» **Try it**
Reproduce all of the data that follows, character for character.

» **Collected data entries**
══════
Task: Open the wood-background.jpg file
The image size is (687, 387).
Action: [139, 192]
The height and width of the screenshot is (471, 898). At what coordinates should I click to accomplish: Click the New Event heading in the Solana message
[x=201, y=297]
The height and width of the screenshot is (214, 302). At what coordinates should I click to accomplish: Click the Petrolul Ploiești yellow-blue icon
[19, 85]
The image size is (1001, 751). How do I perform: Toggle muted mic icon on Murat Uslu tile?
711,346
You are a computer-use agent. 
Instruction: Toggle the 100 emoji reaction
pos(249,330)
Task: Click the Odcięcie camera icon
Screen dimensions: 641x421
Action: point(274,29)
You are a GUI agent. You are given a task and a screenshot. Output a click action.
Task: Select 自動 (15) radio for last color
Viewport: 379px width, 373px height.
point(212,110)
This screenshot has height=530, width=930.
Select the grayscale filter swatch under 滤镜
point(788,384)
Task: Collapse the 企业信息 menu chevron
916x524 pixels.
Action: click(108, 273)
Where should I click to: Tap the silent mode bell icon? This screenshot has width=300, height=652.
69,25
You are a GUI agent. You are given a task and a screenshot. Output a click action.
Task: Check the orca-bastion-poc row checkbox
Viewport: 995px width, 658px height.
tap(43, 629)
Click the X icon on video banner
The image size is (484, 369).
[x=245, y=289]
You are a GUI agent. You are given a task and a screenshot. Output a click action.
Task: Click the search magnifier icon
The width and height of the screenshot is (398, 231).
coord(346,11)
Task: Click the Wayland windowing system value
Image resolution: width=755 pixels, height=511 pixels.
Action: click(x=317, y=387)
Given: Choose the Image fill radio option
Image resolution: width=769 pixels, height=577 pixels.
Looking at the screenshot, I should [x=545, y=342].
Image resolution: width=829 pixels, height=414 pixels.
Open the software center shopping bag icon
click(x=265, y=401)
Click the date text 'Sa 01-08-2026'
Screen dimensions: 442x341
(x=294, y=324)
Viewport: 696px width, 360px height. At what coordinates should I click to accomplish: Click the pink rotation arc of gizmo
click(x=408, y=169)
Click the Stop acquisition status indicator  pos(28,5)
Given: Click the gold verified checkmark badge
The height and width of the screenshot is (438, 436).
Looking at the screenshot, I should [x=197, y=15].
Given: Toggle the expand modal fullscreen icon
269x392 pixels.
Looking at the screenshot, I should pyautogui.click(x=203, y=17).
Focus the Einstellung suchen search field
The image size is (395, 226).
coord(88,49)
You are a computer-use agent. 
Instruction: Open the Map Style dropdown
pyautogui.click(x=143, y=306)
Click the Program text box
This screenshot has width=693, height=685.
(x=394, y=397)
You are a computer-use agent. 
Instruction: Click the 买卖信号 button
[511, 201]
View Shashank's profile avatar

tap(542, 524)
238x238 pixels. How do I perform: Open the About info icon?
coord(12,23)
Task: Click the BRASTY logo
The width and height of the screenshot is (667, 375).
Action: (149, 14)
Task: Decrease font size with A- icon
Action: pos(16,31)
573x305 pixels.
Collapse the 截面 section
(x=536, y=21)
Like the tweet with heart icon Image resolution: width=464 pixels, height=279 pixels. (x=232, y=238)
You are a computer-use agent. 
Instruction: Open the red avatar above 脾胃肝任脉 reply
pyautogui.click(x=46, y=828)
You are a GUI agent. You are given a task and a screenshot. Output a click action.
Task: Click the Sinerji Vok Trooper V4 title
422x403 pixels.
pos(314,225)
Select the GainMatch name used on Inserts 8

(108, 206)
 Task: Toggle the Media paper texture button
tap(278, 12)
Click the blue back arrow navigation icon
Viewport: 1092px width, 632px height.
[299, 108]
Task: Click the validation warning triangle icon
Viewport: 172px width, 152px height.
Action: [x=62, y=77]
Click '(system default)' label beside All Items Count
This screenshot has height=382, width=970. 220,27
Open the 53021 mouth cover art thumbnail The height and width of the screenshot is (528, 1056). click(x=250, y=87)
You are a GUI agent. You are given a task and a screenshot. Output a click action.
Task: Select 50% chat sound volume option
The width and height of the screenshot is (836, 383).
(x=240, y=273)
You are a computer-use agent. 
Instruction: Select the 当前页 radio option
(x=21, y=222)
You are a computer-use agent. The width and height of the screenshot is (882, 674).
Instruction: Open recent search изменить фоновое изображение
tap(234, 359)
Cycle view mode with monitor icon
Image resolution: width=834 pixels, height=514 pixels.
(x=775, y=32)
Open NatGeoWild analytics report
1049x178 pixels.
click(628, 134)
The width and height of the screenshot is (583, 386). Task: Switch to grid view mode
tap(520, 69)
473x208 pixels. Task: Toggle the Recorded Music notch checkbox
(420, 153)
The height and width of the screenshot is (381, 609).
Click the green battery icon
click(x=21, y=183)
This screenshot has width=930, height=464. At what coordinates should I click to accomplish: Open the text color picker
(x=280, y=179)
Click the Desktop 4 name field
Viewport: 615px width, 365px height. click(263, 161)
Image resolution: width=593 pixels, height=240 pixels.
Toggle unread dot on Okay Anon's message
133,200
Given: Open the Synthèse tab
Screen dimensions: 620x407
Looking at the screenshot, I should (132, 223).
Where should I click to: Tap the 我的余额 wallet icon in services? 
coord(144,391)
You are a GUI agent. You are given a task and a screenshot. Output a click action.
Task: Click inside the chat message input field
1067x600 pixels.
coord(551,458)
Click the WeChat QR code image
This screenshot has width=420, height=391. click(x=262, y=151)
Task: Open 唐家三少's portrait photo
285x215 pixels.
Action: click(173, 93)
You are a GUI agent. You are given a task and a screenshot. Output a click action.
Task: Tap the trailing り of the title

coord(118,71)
══════
» **Task result**
Task: Open the wood-background.jpg file
The image size is (687, 387).
Action: [139, 192]
The height and width of the screenshot is (471, 898). At what coordinates should I click to accomplish: Click the New Event heading in the Solana message
[x=201, y=297]
The height and width of the screenshot is (214, 302). At what coordinates should I click to accomplish: Click the Petrolul Ploiești yellow-blue icon
[19, 85]
The image size is (1001, 751). How do I perform: Toggle muted mic icon on Murat Uslu tile?
711,346
You are a computer-use agent. 
Instruction: Toggle the 100 emoji reaction
pos(249,330)
Task: Click the Odcięcie camera icon
Screen dimensions: 641x421
Action: point(274,29)
You are a GUI agent. You are given a task and a screenshot. Output a click action.
Task: Select 自動 (15) radio for last color
Viewport: 379px width, 373px height.
point(212,110)
This screenshot has height=530, width=930.
Select the grayscale filter swatch under 滤镜
point(788,384)
Task: Collapse the 企业信息 menu chevron
916x524 pixels.
Action: click(108, 273)
Where should I click to: Tap the silent mode bell icon? This screenshot has width=300, height=652.
69,25
You are a GUI agent. You are given a task and a screenshot. Output a click action.
Task: Check the orca-bastion-poc row checkbox
Viewport: 995px width, 658px height.
tap(43, 629)
Click the X icon on video banner
The image size is (484, 369).
[x=245, y=289]
You are a GUI agent. You are given a task and a screenshot. Output a click action.
Task: Click the search magnifier icon
The width and height of the screenshot is (398, 231).
coord(346,11)
Task: Click the Wayland windowing system value
Image resolution: width=755 pixels, height=511 pixels.
Action: click(x=317, y=387)
Given: Choose the Image fill radio option
Image resolution: width=769 pixels, height=577 pixels.
Looking at the screenshot, I should [x=545, y=342].
Image resolution: width=829 pixels, height=414 pixels.
Open the software center shopping bag icon
click(x=265, y=401)
Click the date text 'Sa 01-08-2026'
Screen dimensions: 442x341
(x=294, y=324)
Viewport: 696px width, 360px height. At what coordinates should I click to accomplish: Click the pink rotation arc of gizmo
click(x=408, y=169)
Click the Stop acquisition status indicator  pos(28,5)
Given: Click the gold verified checkmark badge
The height and width of the screenshot is (438, 436).
Looking at the screenshot, I should [x=197, y=15].
Given: Toggle the expand modal fullscreen icon
269x392 pixels.
Looking at the screenshot, I should pyautogui.click(x=203, y=17).
Focus the Einstellung suchen search field
The image size is (395, 226).
coord(88,49)
You are a computer-use agent. 
Instruction: Open the Map Style dropdown
pyautogui.click(x=143, y=306)
Click the Program text box
This screenshot has width=693, height=685.
(x=394, y=397)
You are a computer-use agent. 
Instruction: Click the 买卖信号 button
[511, 201]
View Shashank's profile avatar

tap(542, 524)
238x238 pixels. How do I perform: Open the About info icon?
coord(12,23)
Task: Click the BRASTY logo
The width and height of the screenshot is (667, 375).
Action: (149, 14)
Task: Decrease font size with A- icon
Action: pos(16,31)
573x305 pixels.
Collapse the 截面 section
(x=536, y=21)
Like the tweet with heart icon Image resolution: width=464 pixels, height=279 pixels. (x=232, y=238)
You are a computer-use agent. 
Instruction: Open the red avatar above 脾胃肝任脉 reply
pyautogui.click(x=46, y=828)
You are a GUI agent. You are given a task and a screenshot. Output a click action.
Task: Click the Sinerji Vok Trooper V4 title
422x403 pixels.
pos(314,225)
Select the GainMatch name used on Inserts 8

(108, 206)
 Task: Toggle the Media paper texture button
tap(278, 12)
Click the blue back arrow navigation icon
Viewport: 1092px width, 632px height.
[299, 108]
Task: Click the validation warning triangle icon
Viewport: 172px width, 152px height.
Action: [x=62, y=77]
Click '(system default)' label beside All Items Count
This screenshot has height=382, width=970. 220,27
Open the 53021 mouth cover art thumbnail The height and width of the screenshot is (528, 1056). click(x=250, y=87)
You are a GUI agent. You are given a task and a screenshot. Output a click action.
Task: Select 50% chat sound volume option
The width and height of the screenshot is (836, 383).
(x=240, y=273)
You are a computer-use agent. 
Instruction: Select the 当前页 radio option
(x=21, y=222)
You are a computer-use agent. The width and height of the screenshot is (882, 674).
Instruction: Open recent search изменить фоновое изображение
tap(234, 359)
Cycle view mode with monitor icon
Image resolution: width=834 pixels, height=514 pixels.
(x=775, y=32)
Open NatGeoWild analytics report
1049x178 pixels.
click(628, 134)
The width and height of the screenshot is (583, 386). Task: Switch to grid view mode
tap(520, 69)
473x208 pixels. Task: Toggle the Recorded Music notch checkbox
(420, 153)
The height and width of the screenshot is (381, 609).
Click the green battery icon
click(x=21, y=183)
This screenshot has width=930, height=464. At what coordinates should I click to accomplish: Open the text color picker
(x=280, y=179)
Click the Desktop 4 name field
Viewport: 615px width, 365px height. click(263, 161)
Image resolution: width=593 pixels, height=240 pixels.
Toggle unread dot on Okay Anon's message
133,200
Given: Open the Synthèse tab
Screen dimensions: 620x407
Looking at the screenshot, I should (132, 223).
Where should I click to: Tap the 我的余额 wallet icon in services? 
coord(144,391)
You are a GUI agent. You are given a task and a screenshot. Output a click action.
Task: Click inside the chat message input field
1067x600 pixels.
coord(551,458)
Click the WeChat QR code image
This screenshot has width=420, height=391. click(x=262, y=151)
Task: Open 唐家三少's portrait photo
285x215 pixels.
Action: click(173, 93)
You are a GUI agent. You are given a task and a screenshot. Output a click action.
Task: Tap the trailing り of the title

coord(118,71)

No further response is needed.